Supplied records
************
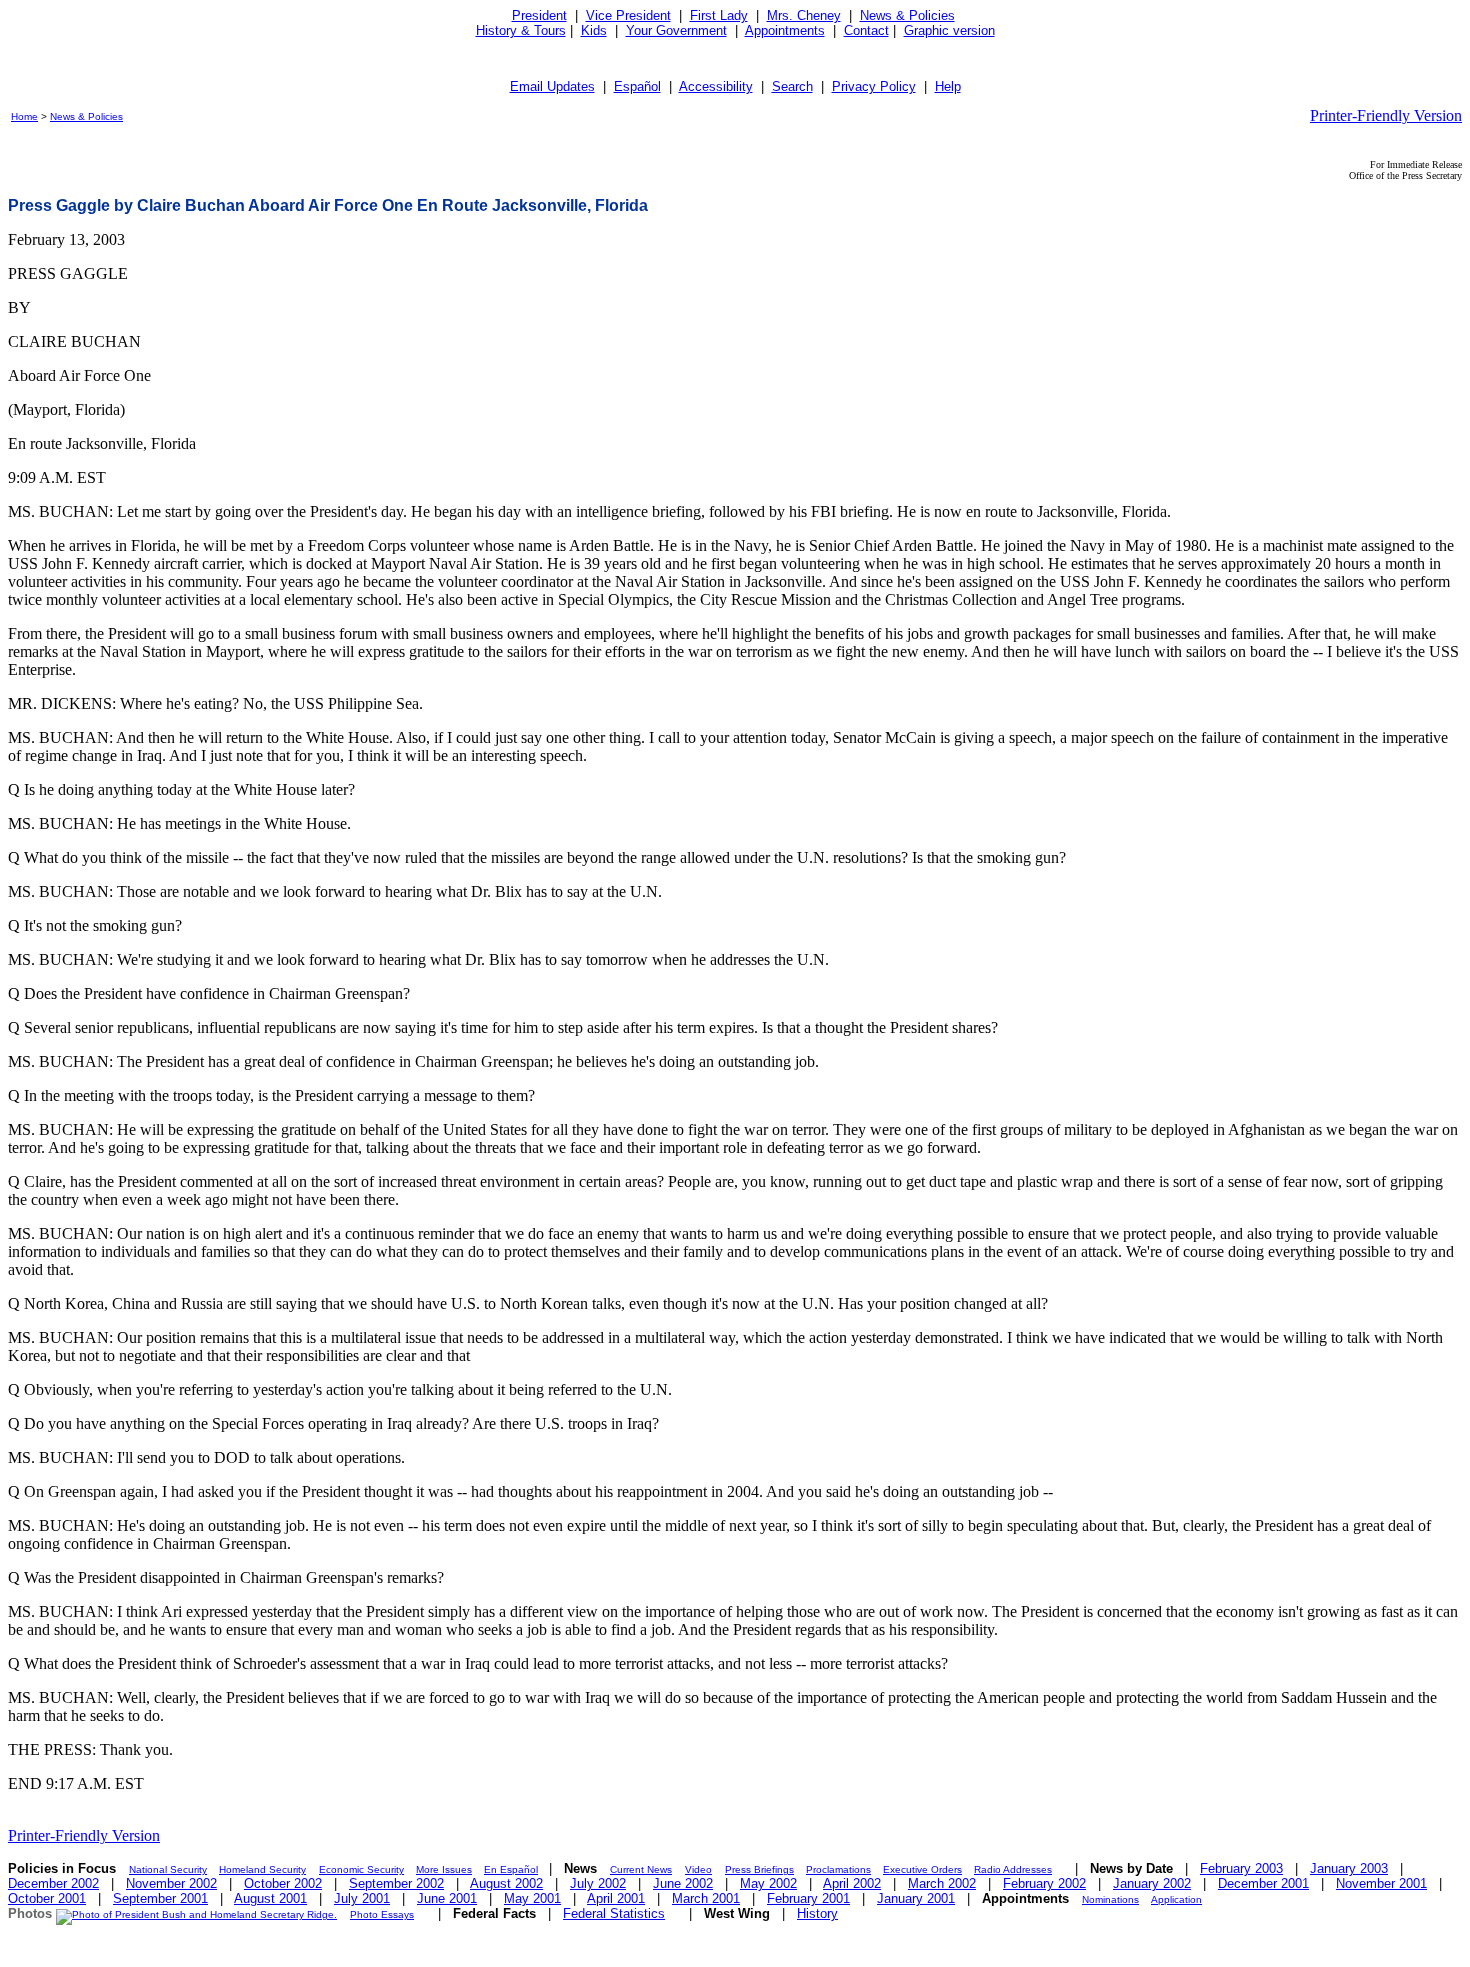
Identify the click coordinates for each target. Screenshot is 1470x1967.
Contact (866, 30)
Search (792, 86)
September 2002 (396, 1883)
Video (698, 1869)
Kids (594, 30)
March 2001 (706, 1898)
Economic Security (361, 1869)
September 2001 (160, 1898)
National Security (168, 1869)
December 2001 (1263, 1883)
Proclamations (838, 1869)
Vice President (628, 15)
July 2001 (362, 1898)
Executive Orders (922, 1869)
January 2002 (1152, 1883)
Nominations (1110, 1899)
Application (1176, 1899)
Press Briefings (759, 1869)
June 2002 (683, 1883)
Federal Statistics (614, 1913)
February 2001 (808, 1898)
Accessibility (716, 86)
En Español (511, 1869)
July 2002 (598, 1883)
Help (948, 86)
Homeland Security (262, 1869)
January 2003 (1349, 1868)
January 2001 (916, 1898)
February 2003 (1241, 1868)
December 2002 (53, 1883)
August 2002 (506, 1883)
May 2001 (532, 1898)
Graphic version (949, 30)
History (817, 1913)
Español (637, 86)
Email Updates (552, 86)
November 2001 (1381, 1883)
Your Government (676, 30)
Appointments (785, 30)
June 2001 (447, 1898)
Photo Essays (382, 1914)
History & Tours (521, 30)
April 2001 (616, 1898)
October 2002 (283, 1883)
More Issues (444, 1869)
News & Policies (907, 15)
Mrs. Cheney (804, 15)
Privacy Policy (874, 86)
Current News (641, 1869)
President (539, 15)
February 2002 (1044, 1883)
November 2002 (171, 1883)
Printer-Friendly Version (1386, 115)
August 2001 (270, 1898)
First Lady (719, 15)
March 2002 (942, 1883)
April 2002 (852, 1883)
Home (24, 116)
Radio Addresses (1013, 1869)
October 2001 (47, 1898)
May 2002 (768, 1883)
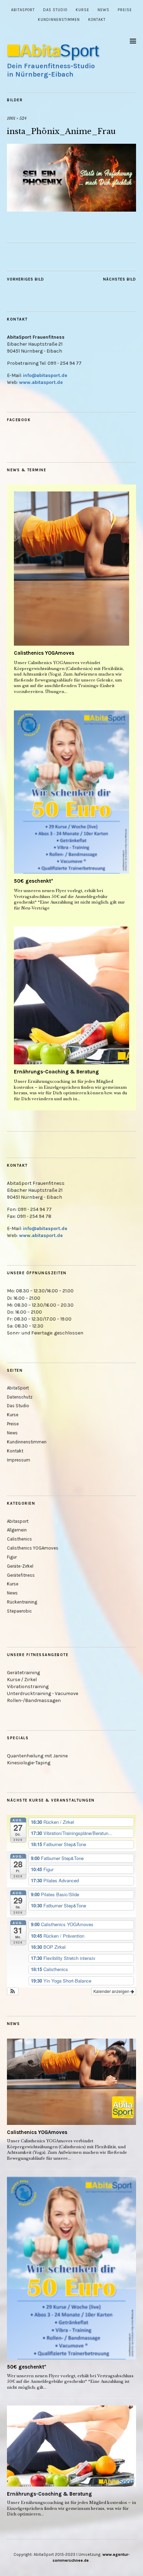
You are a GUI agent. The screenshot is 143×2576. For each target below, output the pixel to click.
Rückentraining (22, 1602)
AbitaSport (23, 10)
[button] (12, 1991)
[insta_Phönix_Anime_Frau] (71, 209)
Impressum (18, 1460)
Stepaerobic (19, 1611)
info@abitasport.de (45, 375)
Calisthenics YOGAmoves (44, 653)
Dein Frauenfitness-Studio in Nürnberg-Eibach (51, 70)
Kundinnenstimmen (59, 19)
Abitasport (17, 1521)
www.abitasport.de (41, 382)
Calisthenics (19, 1539)
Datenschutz (20, 1397)
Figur (12, 1557)
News (103, 10)
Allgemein (17, 1530)
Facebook (19, 420)
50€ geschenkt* (33, 881)
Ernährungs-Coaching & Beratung (56, 1072)
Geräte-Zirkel (20, 1566)
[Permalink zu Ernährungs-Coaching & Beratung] (71, 995)
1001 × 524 (16, 118)
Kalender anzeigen (112, 1991)
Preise (125, 10)
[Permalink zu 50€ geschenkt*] (71, 792)
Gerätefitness (21, 1575)
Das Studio (55, 10)
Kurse (82, 10)
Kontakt (97, 19)
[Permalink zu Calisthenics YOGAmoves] (71, 568)
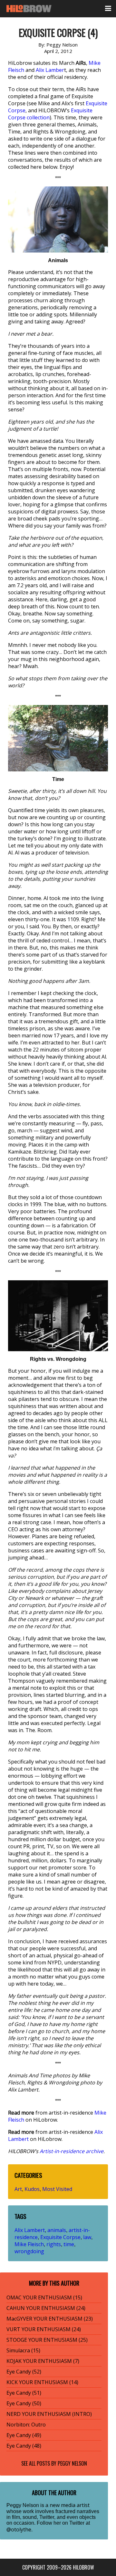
************
Work task
All records above need to be returned exactly. Omit the pictures.

Response
Identify the click coordinates for each target. Screenshot is 1470x1967.
Contact (866, 30)
Search (792, 86)
September 2002 (396, 1883)
Video (698, 1869)
Kids (594, 30)
March 2001 (706, 1898)
Economic Security (361, 1869)
September 2001 (160, 1898)
National Security (168, 1869)
December 2001 (1263, 1883)
Proclamations (838, 1869)
Vice President (628, 15)
July 2001 (362, 1898)
Executive Orders (922, 1869)
January 2002 (1152, 1883)
Nominations (1110, 1899)
Application (1176, 1899)
Press Briefings (759, 1869)
June 2002 (683, 1883)
Federal Statistics (614, 1913)
February 2001 (808, 1898)
Accessibility (716, 86)
En Español (511, 1869)
July 2002 (598, 1883)
Help (948, 86)
Homeland Security (262, 1869)
January 2003 (1349, 1868)
January 2001 (916, 1898)
February 2003 (1241, 1868)
December 2002 (53, 1883)
August 2002 (506, 1883)
May 2001 (532, 1898)
Graphic version (949, 30)
History (817, 1913)
Español (637, 86)
Email Updates (552, 86)
November 2001 (1381, 1883)
Your Government (676, 30)
Appointments (785, 30)
June 2001 (447, 1898)
Photo Essays (382, 1914)
History & Tours (521, 30)
April 2001 (616, 1898)
October 2002 (283, 1883)
More Issues (444, 1869)
News & Policies (907, 15)
Mrs. Cheney (804, 15)
Privacy Policy (874, 86)
Current News (641, 1869)
President (539, 15)
February 2002 (1044, 1883)
November 2002 (171, 1883)
Printer-Friendly Version (1386, 115)
August 2001 (270, 1898)
First Lady (719, 15)
March 2002 (942, 1883)
April 2002 (852, 1883)
Home (24, 116)
Radio Addresses (1013, 1869)
October 2001 (47, 1898)
May 2002 (768, 1883)
You are a GUI agent. The screenshot is 143×2576. For each target below, output the pixel to click.
Rückentraining (22, 1602)
AbitaSport (23, 10)
[button] (12, 1991)
[insta_Phönix_Anime_Frau] (71, 209)
Impressum (18, 1460)
Stepaerobic (19, 1611)
info@abitasport.de (45, 375)
Calisthenics YOGAmoves (44, 653)
Dein Frauenfitness-Studio in Nürnberg-Eibach (51, 70)
Kundinnenstimmen (59, 19)
Abitasport (17, 1521)
www.abitasport.de (41, 382)
Calisthenics (19, 1539)
Datenschutz (20, 1397)
Figur (12, 1557)
News (103, 10)
Allgemein (17, 1530)
Facebook (19, 420)
50€ geschenkt* (33, 881)
Ernährungs-Coaching & Beratung (56, 1072)
Geräte-Zirkel (20, 1566)
[Permalink zu Ernährungs-Coaching & Beratung] (71, 995)
1001 × 524 (16, 118)
Kalender anzeigen (112, 1991)
Preise (125, 10)
[Permalink zu 50€ geschenkt*] (71, 792)
Gerätefitness (21, 1575)
Das Studio (55, 10)
Kurse (82, 10)
Kontakt (97, 19)
[Permalink zu Calisthenics YOGAmoves] (71, 568)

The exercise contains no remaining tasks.